SoFi Technologies (NASDAQ: SOFI) shares plunged about 7% on Wednesday following a rating downgrade from Morgan Stanley.
Morgan Stanley downgraded SoFi Technologies (SOFI) to Underweight on Wednesday, reducing its price target from $7 to $6.50 per share.
Analysts at Morgan Stanley pointed to various concerns, including regulatory challenges and risks in achieving the company’s new profitability goals, as the key reasons behind the downgrade.
The analysts wrote,
“Slowing top line, execution risk on the path to 2026 EPS takes us back to Underweight.”
Analysts caution that SOFI’s stock is overly optimistic about its 2026 profitability, given potential challenges, including a possible decline in top-line growth in 2024.
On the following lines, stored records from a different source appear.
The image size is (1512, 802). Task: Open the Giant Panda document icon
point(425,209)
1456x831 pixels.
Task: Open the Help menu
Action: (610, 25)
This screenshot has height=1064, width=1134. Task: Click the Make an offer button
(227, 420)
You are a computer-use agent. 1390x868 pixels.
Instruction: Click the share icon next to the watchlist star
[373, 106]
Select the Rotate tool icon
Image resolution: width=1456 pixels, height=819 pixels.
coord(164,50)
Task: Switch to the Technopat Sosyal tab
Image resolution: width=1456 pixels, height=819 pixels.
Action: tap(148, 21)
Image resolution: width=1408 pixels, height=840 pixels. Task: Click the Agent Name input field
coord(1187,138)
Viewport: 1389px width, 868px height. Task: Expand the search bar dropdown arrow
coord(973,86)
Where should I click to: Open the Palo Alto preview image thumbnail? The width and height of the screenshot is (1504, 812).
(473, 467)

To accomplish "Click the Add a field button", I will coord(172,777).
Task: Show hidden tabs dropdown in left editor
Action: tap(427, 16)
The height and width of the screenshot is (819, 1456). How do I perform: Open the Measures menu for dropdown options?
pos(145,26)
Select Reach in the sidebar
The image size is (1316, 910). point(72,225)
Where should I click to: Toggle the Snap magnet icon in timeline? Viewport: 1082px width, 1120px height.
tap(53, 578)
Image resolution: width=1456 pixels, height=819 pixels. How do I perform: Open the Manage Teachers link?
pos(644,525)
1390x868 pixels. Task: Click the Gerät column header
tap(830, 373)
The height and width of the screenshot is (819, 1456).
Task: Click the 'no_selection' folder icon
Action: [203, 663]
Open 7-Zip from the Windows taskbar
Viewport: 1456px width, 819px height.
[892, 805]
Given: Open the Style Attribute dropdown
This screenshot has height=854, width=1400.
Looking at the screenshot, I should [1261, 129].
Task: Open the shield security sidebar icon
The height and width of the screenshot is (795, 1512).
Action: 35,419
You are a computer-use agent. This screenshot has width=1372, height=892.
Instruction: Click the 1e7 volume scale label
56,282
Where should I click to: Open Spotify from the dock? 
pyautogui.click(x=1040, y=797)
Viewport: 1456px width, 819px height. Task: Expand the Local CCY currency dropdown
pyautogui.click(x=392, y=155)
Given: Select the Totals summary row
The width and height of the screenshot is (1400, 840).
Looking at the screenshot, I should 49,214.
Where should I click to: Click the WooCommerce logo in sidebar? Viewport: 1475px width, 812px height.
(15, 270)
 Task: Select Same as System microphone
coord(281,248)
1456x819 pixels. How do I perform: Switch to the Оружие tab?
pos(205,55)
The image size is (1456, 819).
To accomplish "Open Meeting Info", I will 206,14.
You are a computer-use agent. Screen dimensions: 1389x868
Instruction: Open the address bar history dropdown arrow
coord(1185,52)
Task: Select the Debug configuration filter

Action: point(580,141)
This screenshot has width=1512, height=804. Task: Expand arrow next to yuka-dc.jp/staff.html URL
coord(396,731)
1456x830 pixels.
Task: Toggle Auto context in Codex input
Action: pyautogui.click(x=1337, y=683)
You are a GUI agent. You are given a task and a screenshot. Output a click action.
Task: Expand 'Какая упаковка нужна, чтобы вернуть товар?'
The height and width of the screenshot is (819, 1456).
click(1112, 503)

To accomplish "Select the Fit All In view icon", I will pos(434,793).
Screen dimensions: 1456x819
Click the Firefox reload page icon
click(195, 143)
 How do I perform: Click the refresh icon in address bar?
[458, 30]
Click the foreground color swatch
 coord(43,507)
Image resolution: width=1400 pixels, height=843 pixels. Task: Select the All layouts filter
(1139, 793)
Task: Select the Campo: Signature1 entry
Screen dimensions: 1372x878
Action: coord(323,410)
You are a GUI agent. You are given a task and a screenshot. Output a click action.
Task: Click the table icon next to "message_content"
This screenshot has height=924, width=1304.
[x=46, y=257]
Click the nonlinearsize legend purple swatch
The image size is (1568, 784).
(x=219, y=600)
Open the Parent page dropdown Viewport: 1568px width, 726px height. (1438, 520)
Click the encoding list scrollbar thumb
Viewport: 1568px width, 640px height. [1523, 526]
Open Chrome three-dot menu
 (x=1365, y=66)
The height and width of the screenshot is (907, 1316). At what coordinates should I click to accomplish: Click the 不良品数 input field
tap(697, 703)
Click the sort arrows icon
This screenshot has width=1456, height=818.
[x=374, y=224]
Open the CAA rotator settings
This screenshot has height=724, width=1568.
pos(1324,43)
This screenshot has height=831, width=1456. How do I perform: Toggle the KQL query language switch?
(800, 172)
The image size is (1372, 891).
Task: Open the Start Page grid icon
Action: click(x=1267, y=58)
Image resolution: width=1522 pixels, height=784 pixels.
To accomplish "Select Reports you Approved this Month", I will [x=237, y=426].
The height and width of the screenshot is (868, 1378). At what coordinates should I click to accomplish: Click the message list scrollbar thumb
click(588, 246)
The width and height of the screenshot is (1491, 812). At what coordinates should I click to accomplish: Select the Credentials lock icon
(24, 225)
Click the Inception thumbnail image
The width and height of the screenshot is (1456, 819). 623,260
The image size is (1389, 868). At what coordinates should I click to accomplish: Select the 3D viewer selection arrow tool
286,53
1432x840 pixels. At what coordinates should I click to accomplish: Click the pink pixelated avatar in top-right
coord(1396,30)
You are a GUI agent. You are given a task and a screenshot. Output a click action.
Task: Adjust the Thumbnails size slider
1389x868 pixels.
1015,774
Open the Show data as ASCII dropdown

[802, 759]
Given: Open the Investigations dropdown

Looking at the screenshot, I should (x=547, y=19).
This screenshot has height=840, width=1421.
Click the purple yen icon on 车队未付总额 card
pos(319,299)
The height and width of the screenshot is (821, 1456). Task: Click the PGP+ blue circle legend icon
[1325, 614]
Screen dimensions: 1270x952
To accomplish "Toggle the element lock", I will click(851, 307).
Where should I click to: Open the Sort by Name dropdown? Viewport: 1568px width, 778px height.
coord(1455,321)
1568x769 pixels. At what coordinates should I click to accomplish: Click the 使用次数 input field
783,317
Morgan Stanley forecasts a medium-term outlook indicating more downside risk than upside beyond 2024, suggesting a substantial resurgence in top-line growth. The firm also anticipates a deceleration in SOFI’s top-line growth for 2024, attributing it to lending revenues likely shrinking more than consensus expects.
Analysts said,
“The new ’24 revenue guide, as implied at about mid-teens growth y/y, was about in line with our estimates. But this was meaningfully above the bears looking for a sharper slowdown in 2024 guidance, helping drive a rally in shares post-EPS. Beyond 2024, new medium-term targets called for top-line to reaccelerate to an implied 25%+ CAGR over 2025-26.”
They added,
“Still, we walked away from 4Q23 earnings with a more negative outlook on lending, or the largest part of SOFI’s business.”
SoFi (NASDAQ: SOFI) Stock Price Action
SOFI stock plummeted -6.79% on Wednesday. The traders had exchanged hands with 109,147,573 (109.14 million) shares compared to the average daily trading volume of 49.94 million.